[Extract provided]
##########

José Villagómez Hernández, a psychologist and the volunteer coordinator in Saltillo, said, “there is a type of natural or unnatural selection that goes on, and it’s only the strongest and most resilient, those with the most physical and economic capacity, who make it this far. Those who suffer the worst attacks or fall ill often turn back. Everyone comes with a sad story, after two years working here I find it very hard to keep hearing them.”
Of the two dozen or so migrants interviewed by GlobalPost in Saltillo, three-quarters had been extorted by federal police and/or immigration officers threatening deportation. For those who make it to the casa, there is a very real risk of infiltration by cartels, maras and coyotes eager to prey on the migrants, making security the biggest single priority.
Every new arrival is searched by one of the vetted volunteer migrants serving as guards, who look for drugs, alcohol and weapons. Cell phones are confiscated, and people can only leave on a one-in, one-out basis to go to the tiny shop across the street for calling cards, coffee or junk food.
Still there was an attempted kidnapping outside the gate by two men in a taxi on Jan. 27.
Police officers should be stationed outside around the clock, as ordered by the Inter-American Court of Human Rights in response to death threats towards the staff, but they are not.
In the space of five days, 11 visitors were thrown out by the teenage volunteers who spend a year living and working at the casa in between high school and college. One of the visitors was a woman caught texting, and the other 10 were hostile members of the Mara Salvatrucha 13 gang.
Safe house residents play a boys-against-girls soccer match to keep warm on a cold day in Saltillo, Mexico.
The house is pretty regimented with the migrants expected to assist with cooking, cleaning and manning the public phones and toilets. But there is still an element of organised, friendly chaos, with some sort of drama always unfolding, but kept in check.
The strict rules start to make obvious sense when the casa gets full very quickly, and the atmosphere changes in a flash.
Fifty migrants arrived in one day when the temperature dropped close to freezing and people were afraid to move on. The next day 150 shivering bodies tried to keep warm playing football, basketball, drafts, getting a haircut, washing clothes and chatting in the huge outdoor space—many still worrying about who they’d left behind and the road lying ahead.

##########

[Exercise aim]
Continue the account of the migrant shelter in Saltillo, Mexico, picking up after its final sentence. The listing that comes next has no connection to the account of the migrant shelter.

[Data extract]
##########

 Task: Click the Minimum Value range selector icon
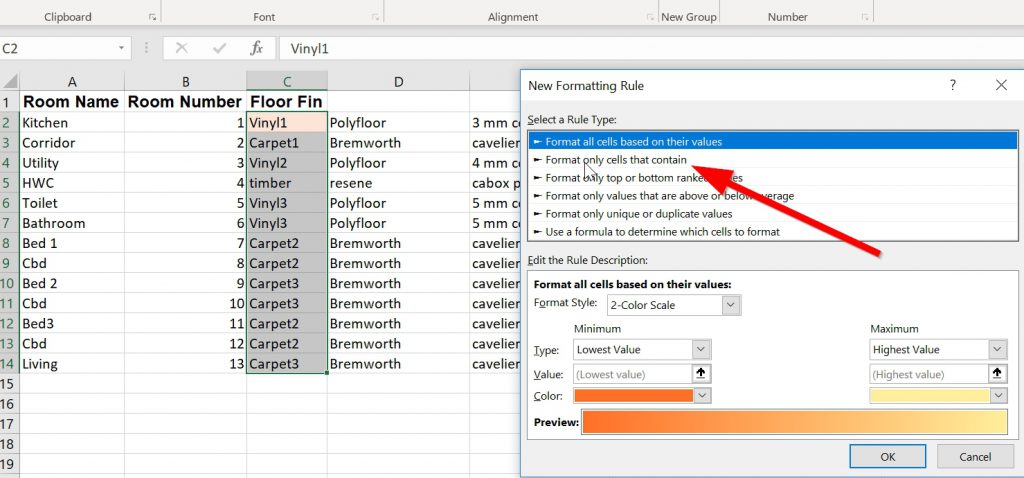(702, 374)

##########

[Your response]
Salvador Sanabria, 23, a campesino—peasant farmer—from Copán, western Honduras, left behind his wife and baby boy, and is now waiting for his mother to find a coyote to take him to Houston.
“My mom left Honduras when I was a one-year-old and so I only know her from photos,” he said. “It hurt me a lot to leave my son as I don’t want him to suffer like I did, but life is going to get even worse under the new president, so my dream is to work in America for two years and earn enough money to buy a small plot of land at home.”
The migrants are explicitly warned about the tough road ahead and the multitude of dangers they face from organised criminals and corrupt officials, on both sides of the border.
For instance, 11,000 migrants, mostly near the US border, were kidnapped during a six-month period in 2010, according to the Mexican National Human Rights Commission.
The Fernandez Leyva family stayed only two days until the weather improved, determined to embark on the final 190 miles to the border before the fear set in.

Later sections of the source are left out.